------ Data to process ------

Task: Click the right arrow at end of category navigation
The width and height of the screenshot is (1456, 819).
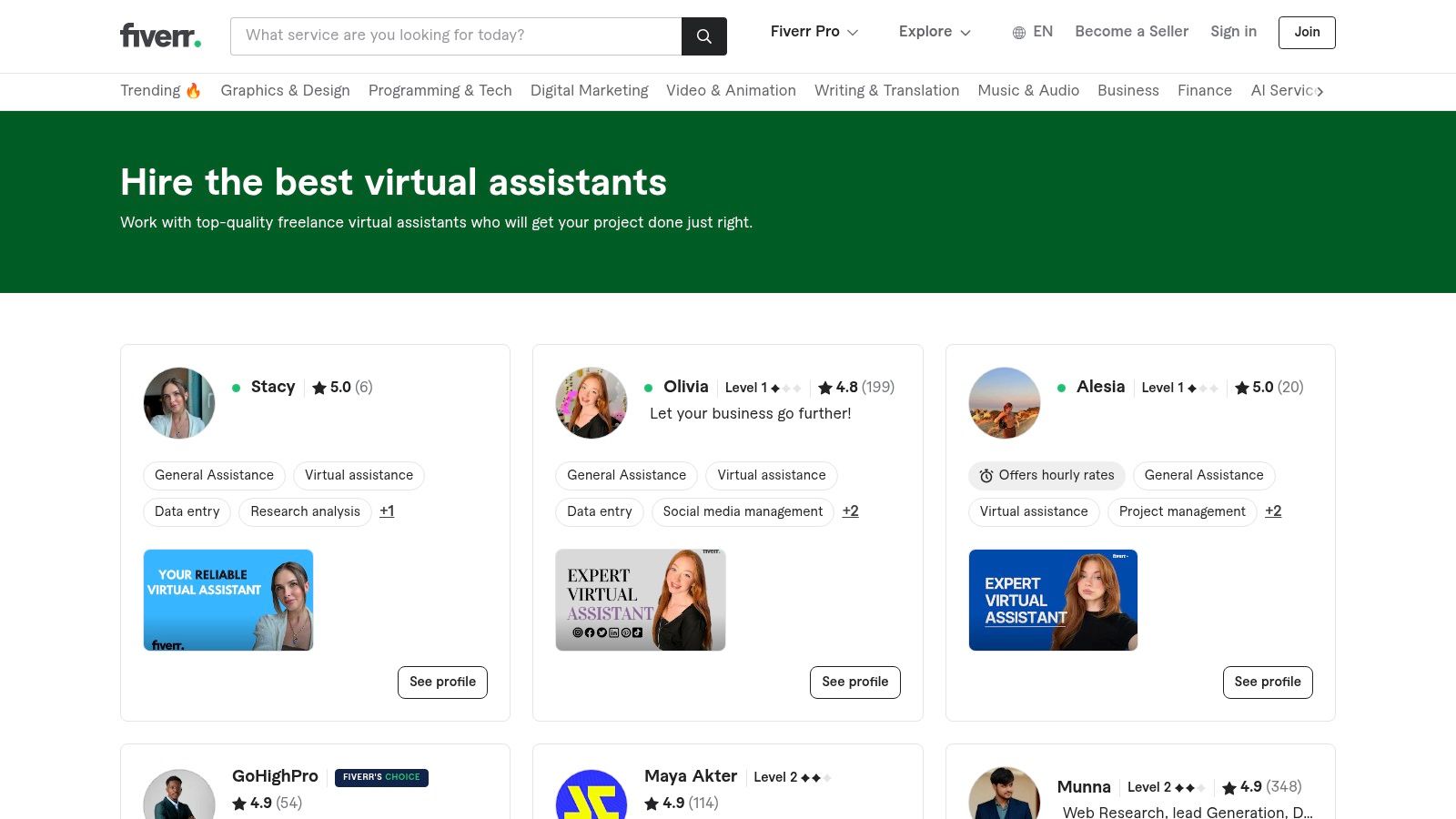Action: (1320, 91)
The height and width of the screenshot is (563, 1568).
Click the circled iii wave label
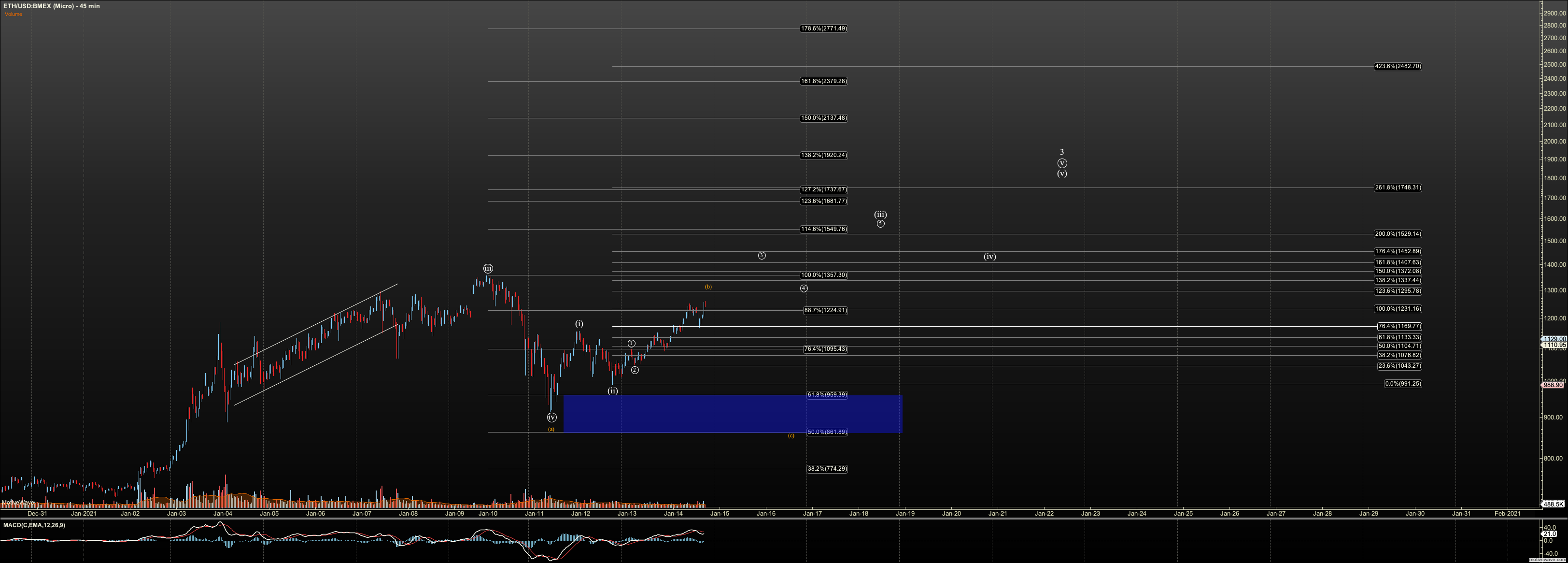pyautogui.click(x=488, y=268)
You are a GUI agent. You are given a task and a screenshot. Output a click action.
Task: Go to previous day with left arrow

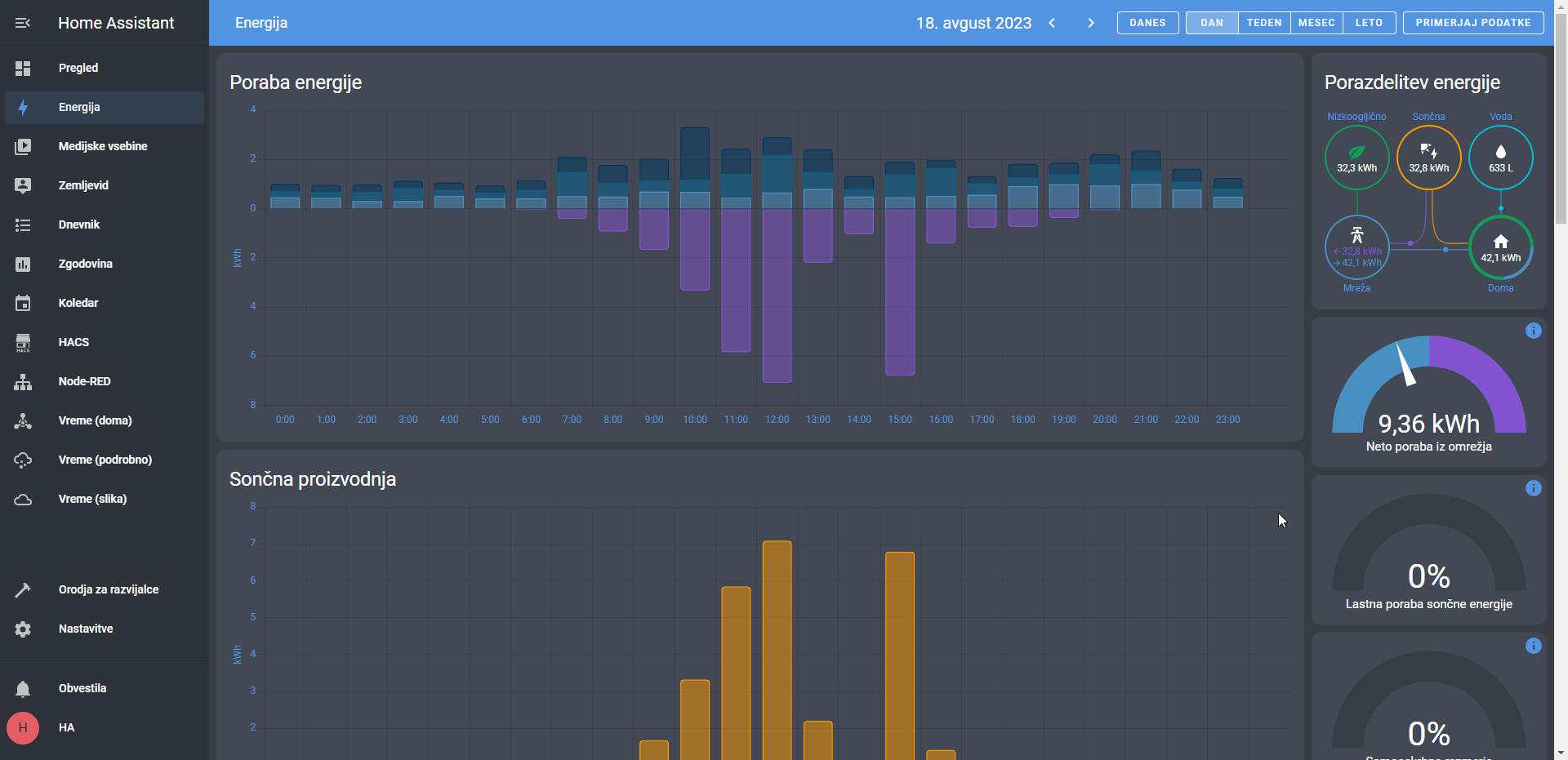[1052, 23]
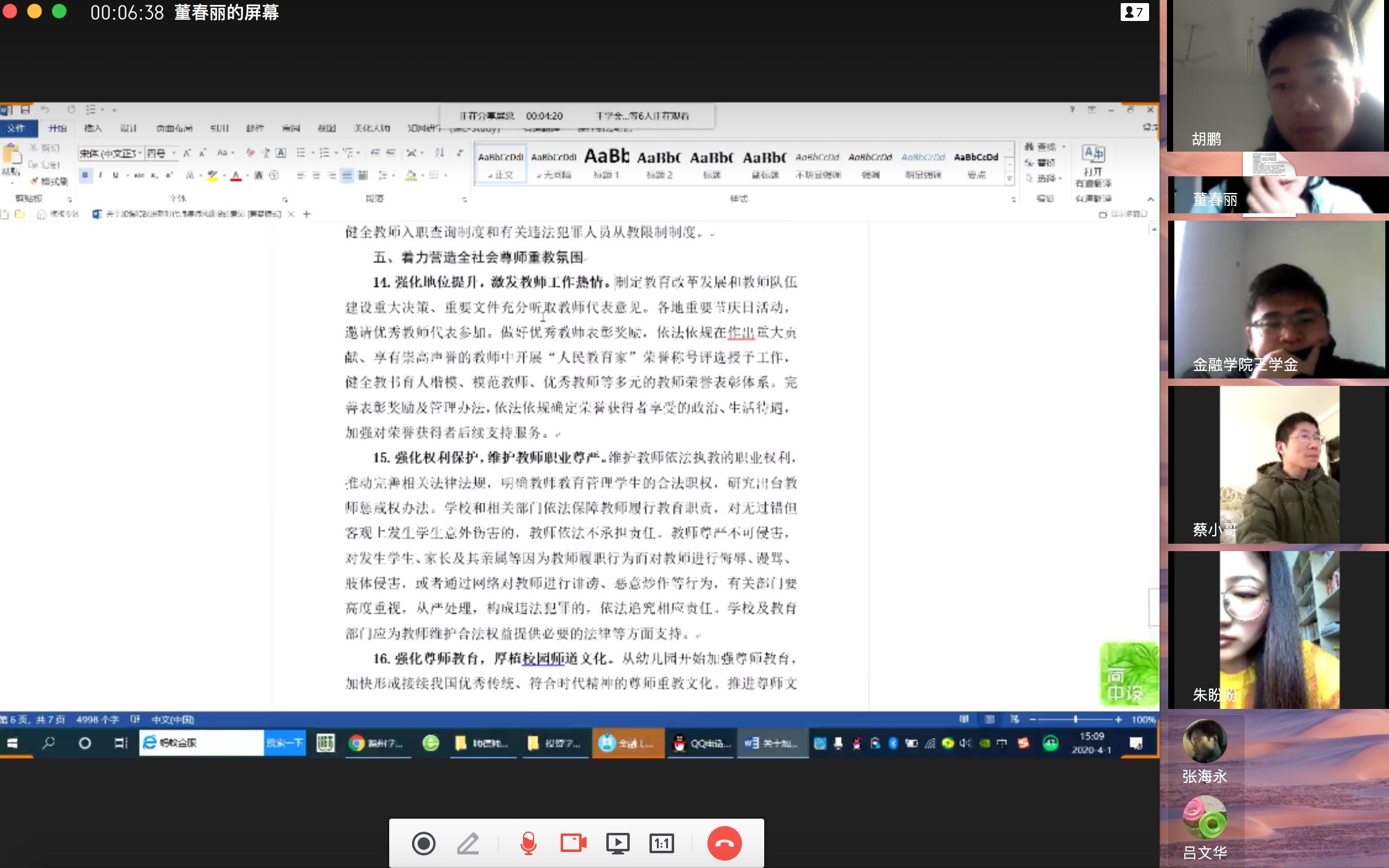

------

:: Action item ::
Exclude the pictures and give back the rest of the data above exactly as written.

:: Solution to this problem ::
Task: Click the right arrow at end of category navigation
The width and height of the screenshot is (1456, 819).
Action: (1320, 91)
The height and width of the screenshot is (563, 1568).
Click the circled iii wave label
pyautogui.click(x=488, y=268)
You are a GUI agent. You are given a task and a screenshot. Output a click action.
Task: Go to previous day with left arrow

[1052, 23]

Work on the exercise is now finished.